* [What you have to do]: Without the images, write out the entries word for word.

* [Items from a dataset]:
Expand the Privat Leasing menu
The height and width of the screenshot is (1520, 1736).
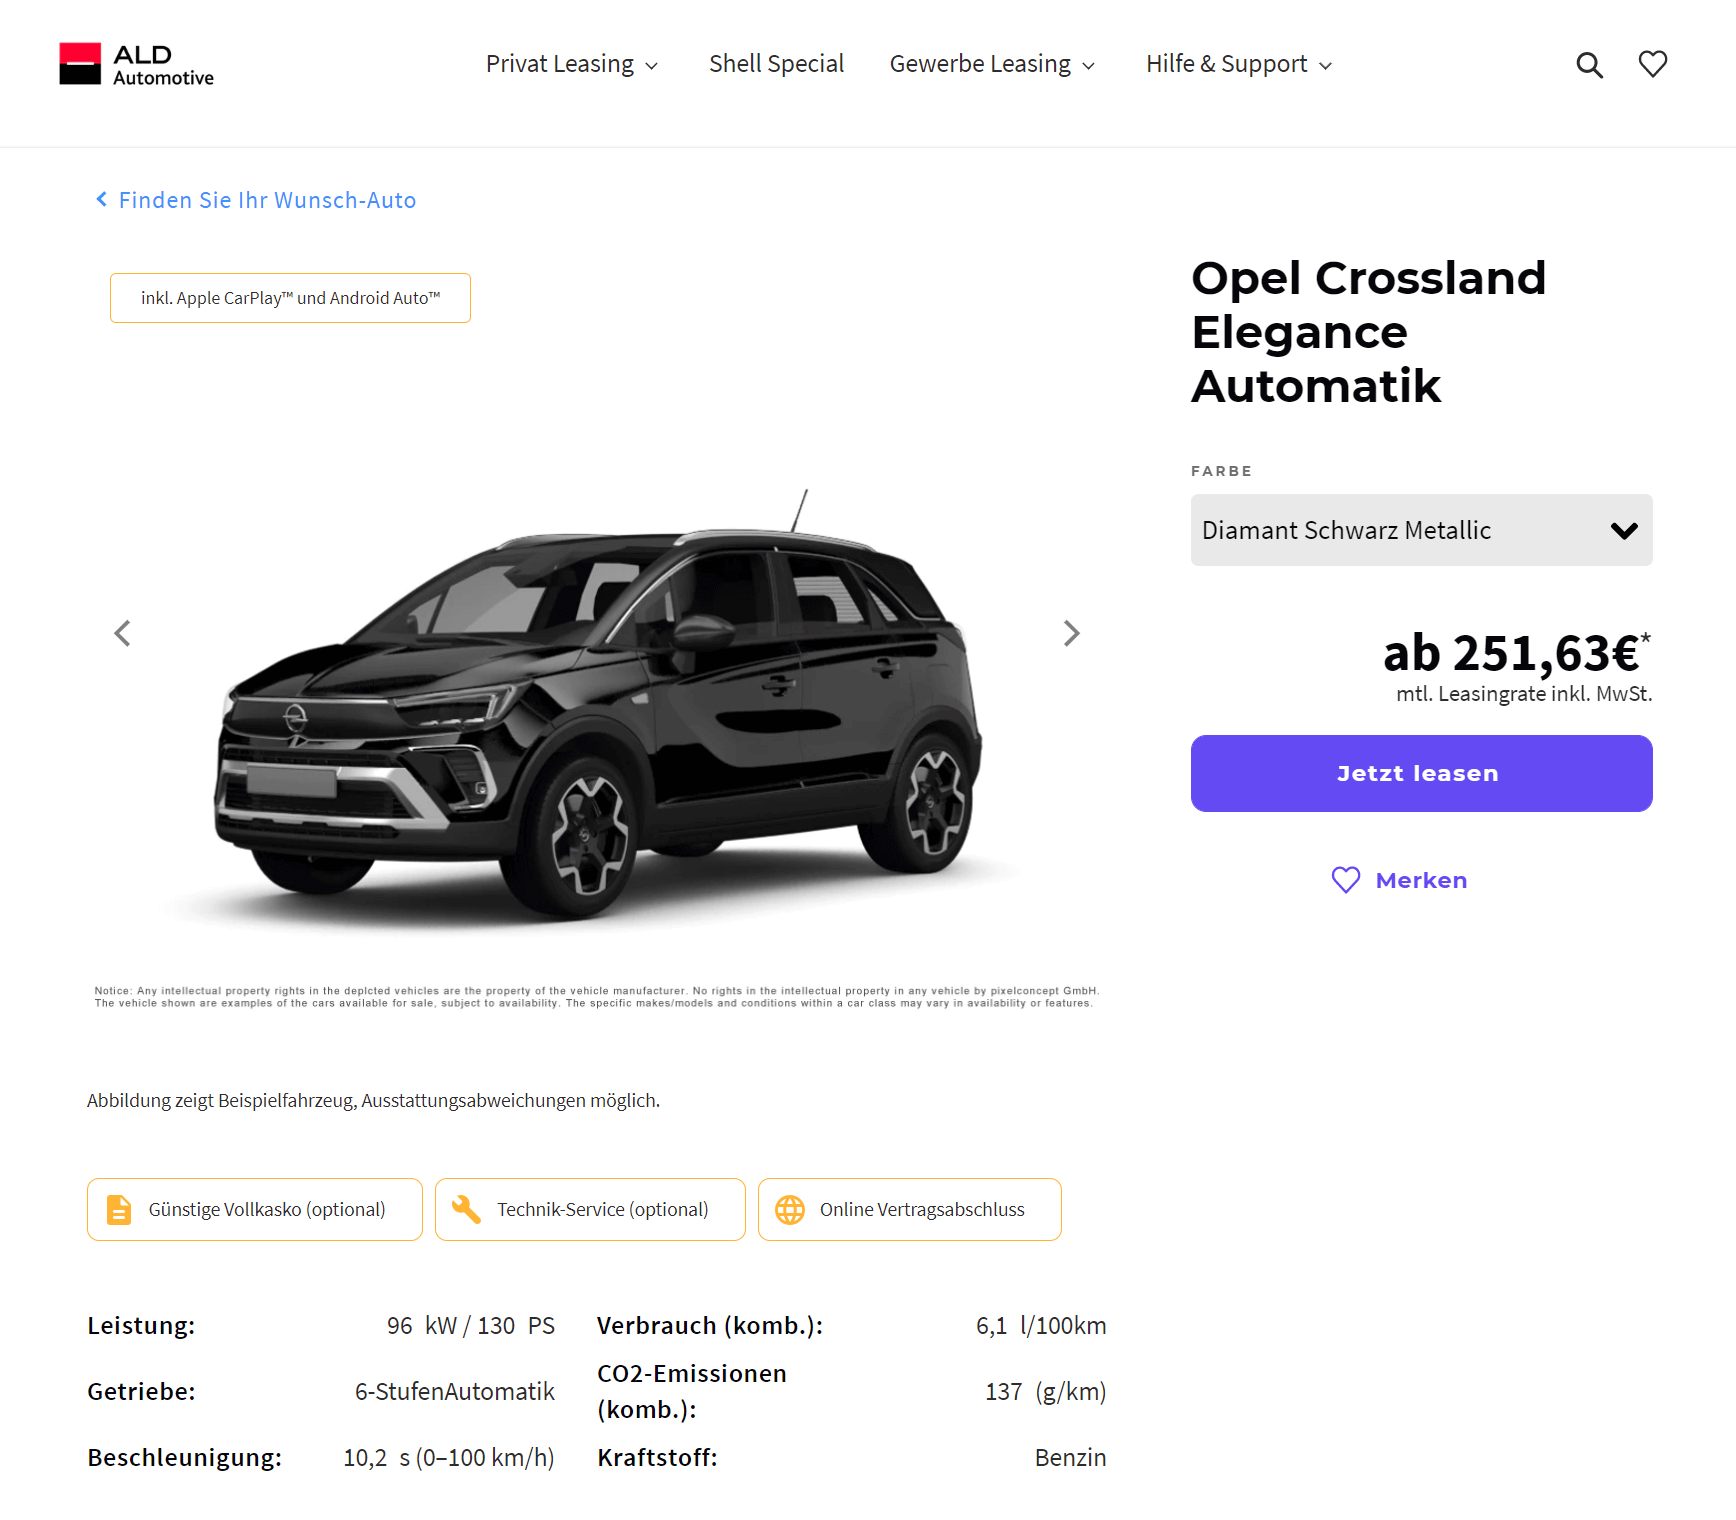pos(572,64)
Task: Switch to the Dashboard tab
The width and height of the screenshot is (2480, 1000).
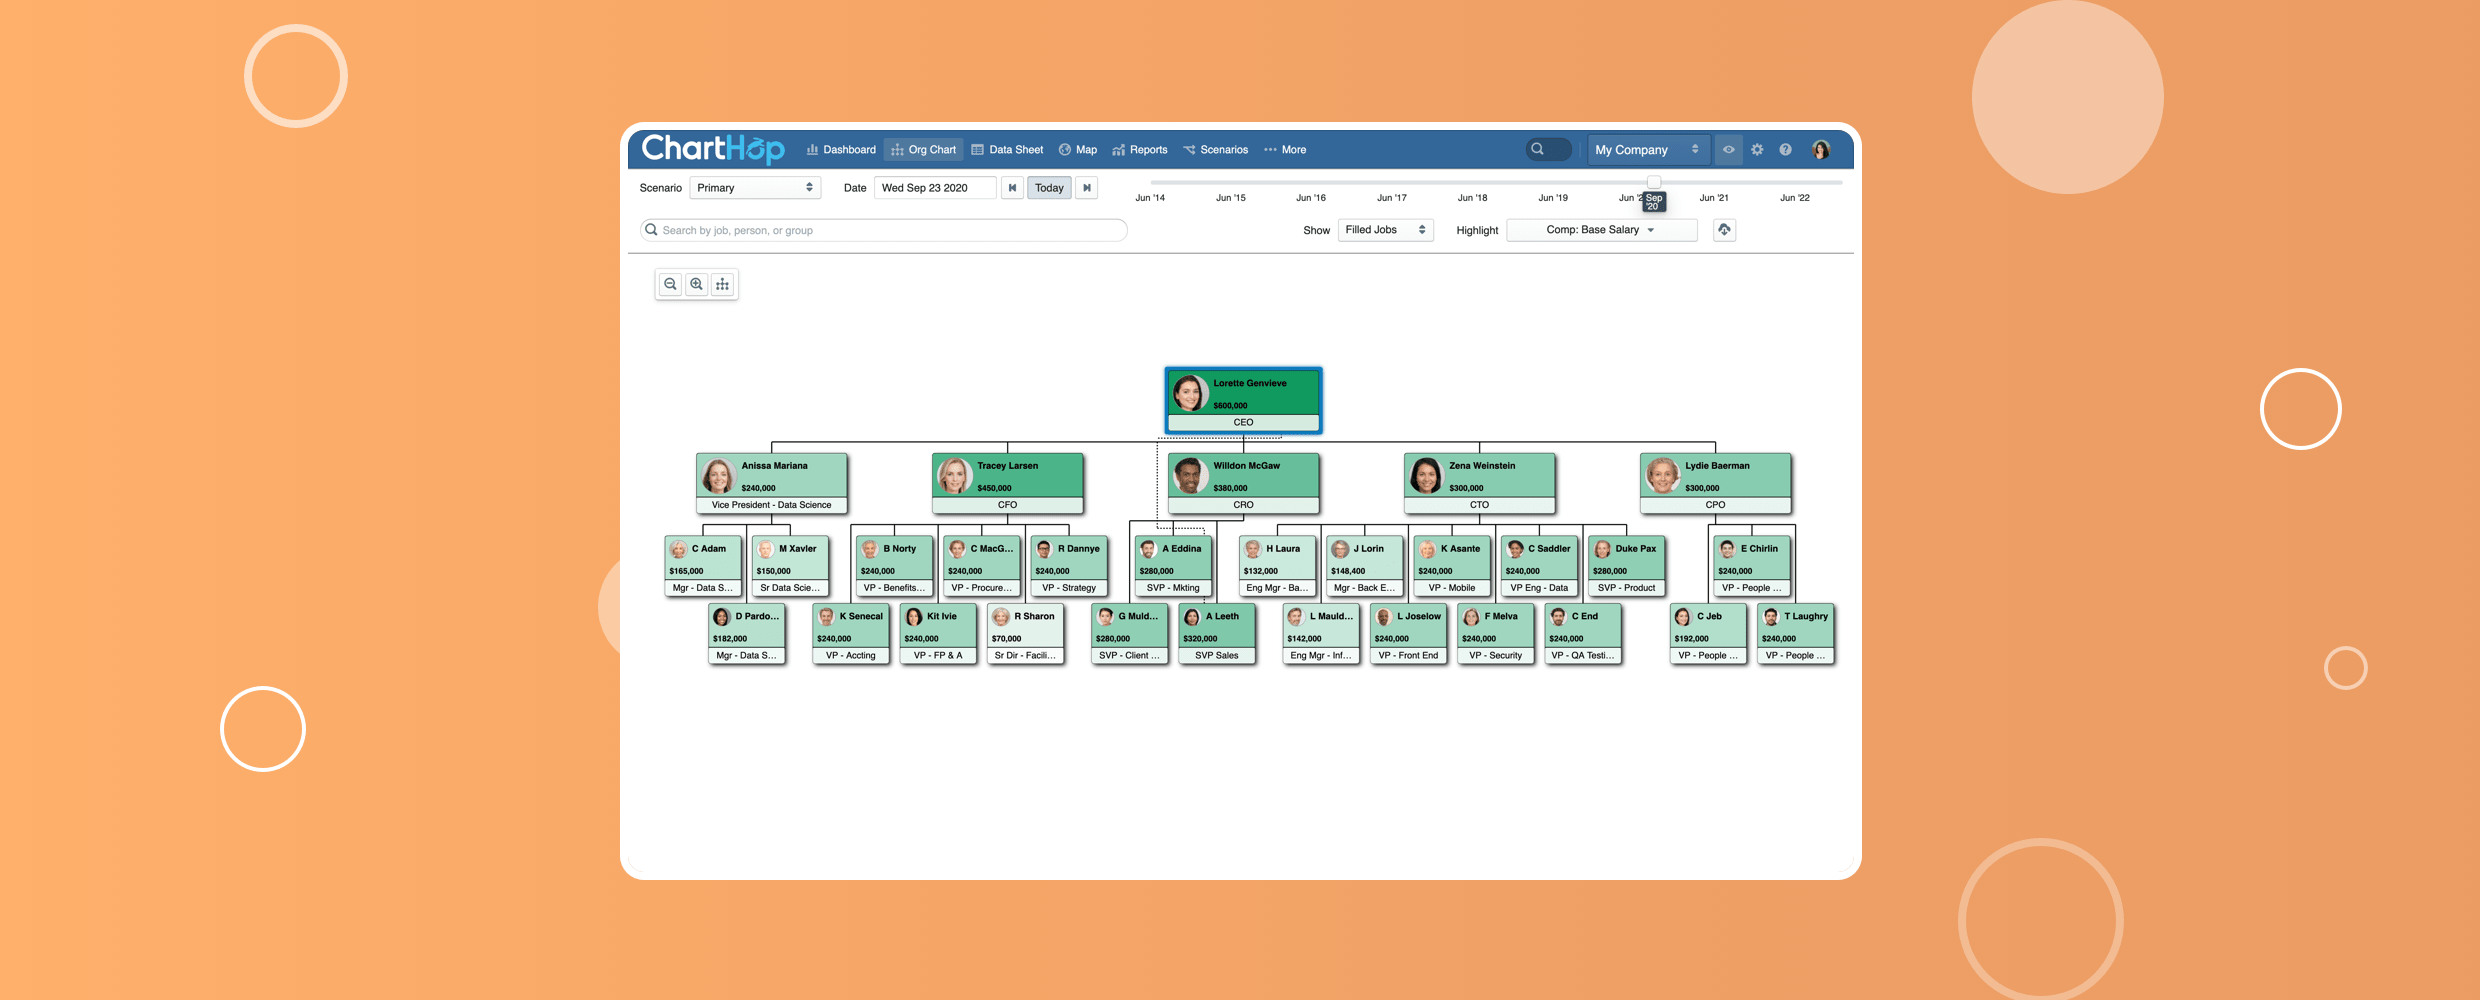Action: pos(841,150)
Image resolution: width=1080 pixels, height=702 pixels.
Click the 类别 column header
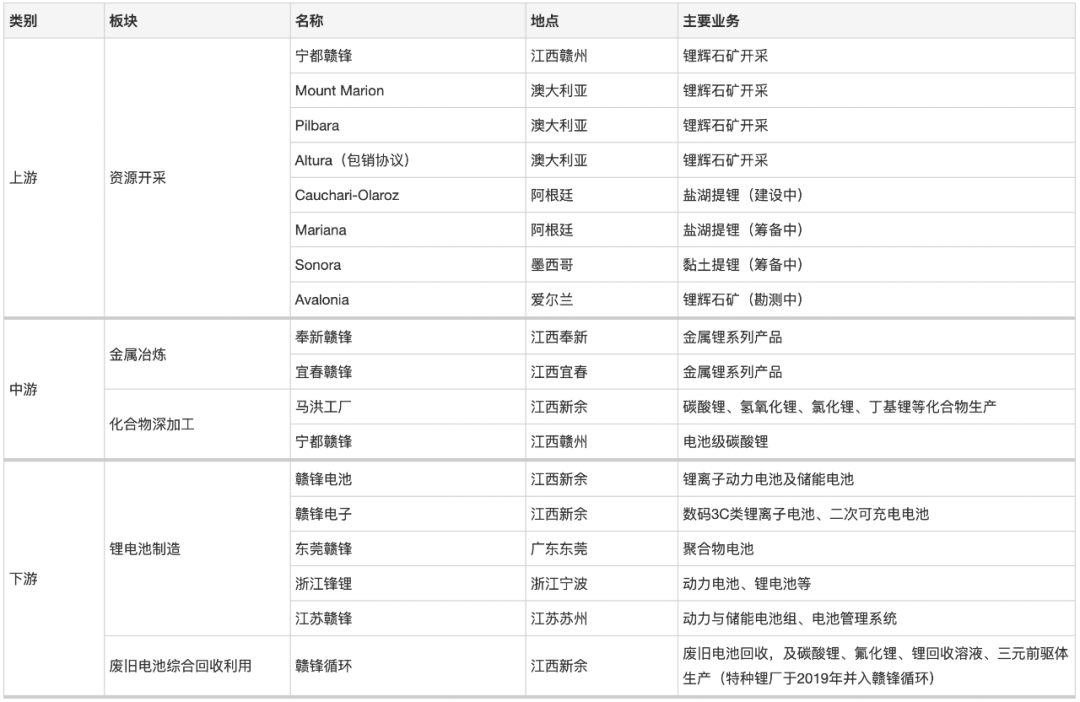(x=24, y=21)
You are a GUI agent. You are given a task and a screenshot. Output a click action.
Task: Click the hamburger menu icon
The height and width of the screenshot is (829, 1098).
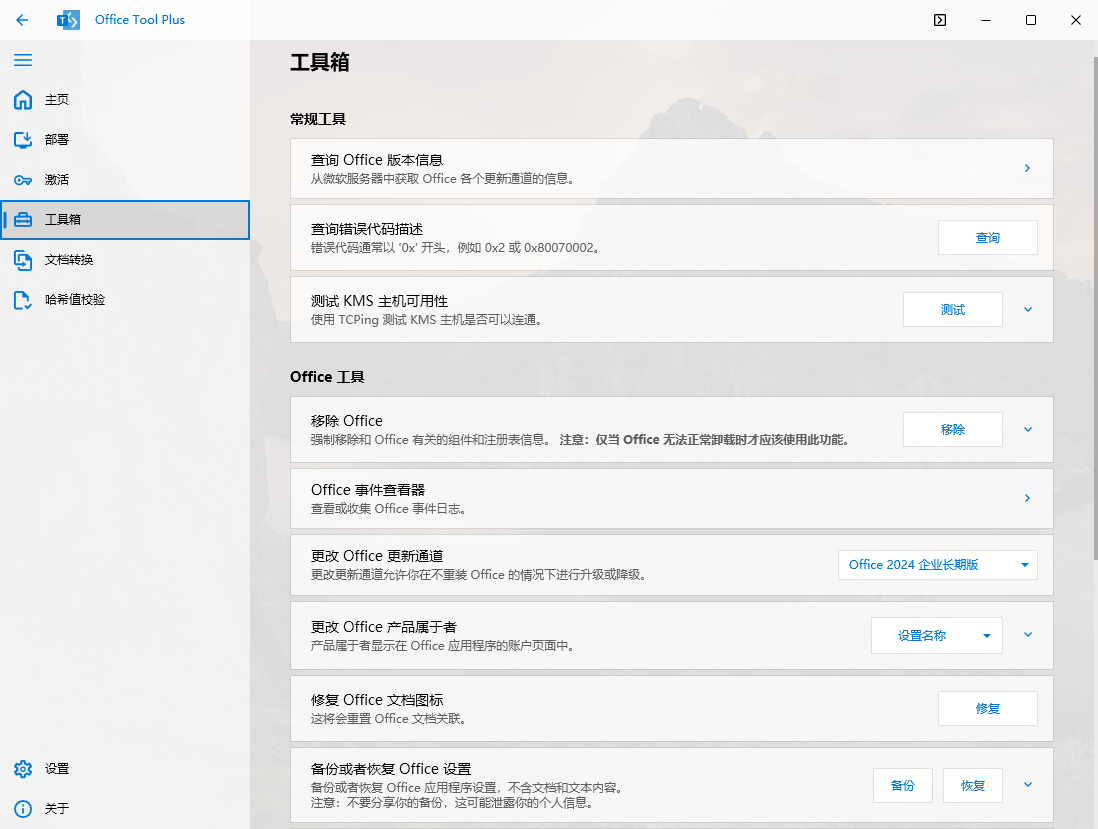tap(23, 60)
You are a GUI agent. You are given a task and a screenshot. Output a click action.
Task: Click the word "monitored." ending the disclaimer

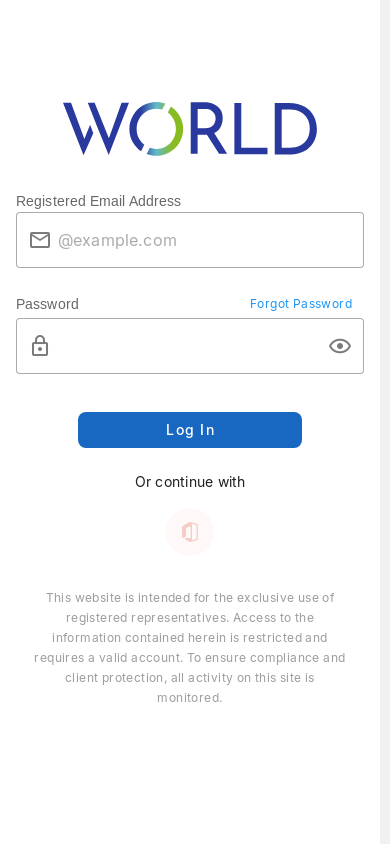coord(190,698)
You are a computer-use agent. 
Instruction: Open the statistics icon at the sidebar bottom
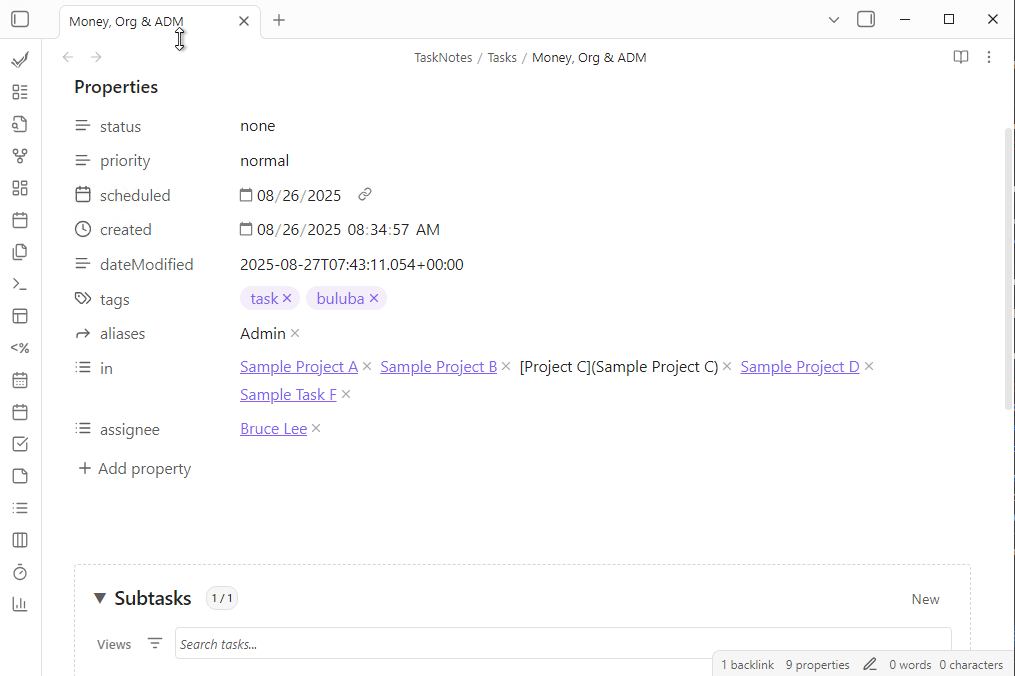(x=19, y=603)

* [Answer section]:
Expand the Privat Leasing menu
The height and width of the screenshot is (1520, 1736).
pos(572,64)
Task: Switch to the Dashboard tab
The width and height of the screenshot is (2480, 1000).
Action: pos(841,150)
Image resolution: width=1080 pixels, height=702 pixels.
Click the 类别 column header
(x=24, y=21)
You are a GUI agent. You are given a task and a screenshot. Output a click action.
Task: Click the hamburger menu icon
The height and width of the screenshot is (829, 1098).
tap(23, 60)
You are a GUI agent. You are given a task and a screenshot. Output a click action.
Task: Click the word "monitored." ending the disclaimer

coord(190,698)
You are a computer-use agent. 
Instruction: Open the statistics icon at the sidebar bottom
(x=19, y=603)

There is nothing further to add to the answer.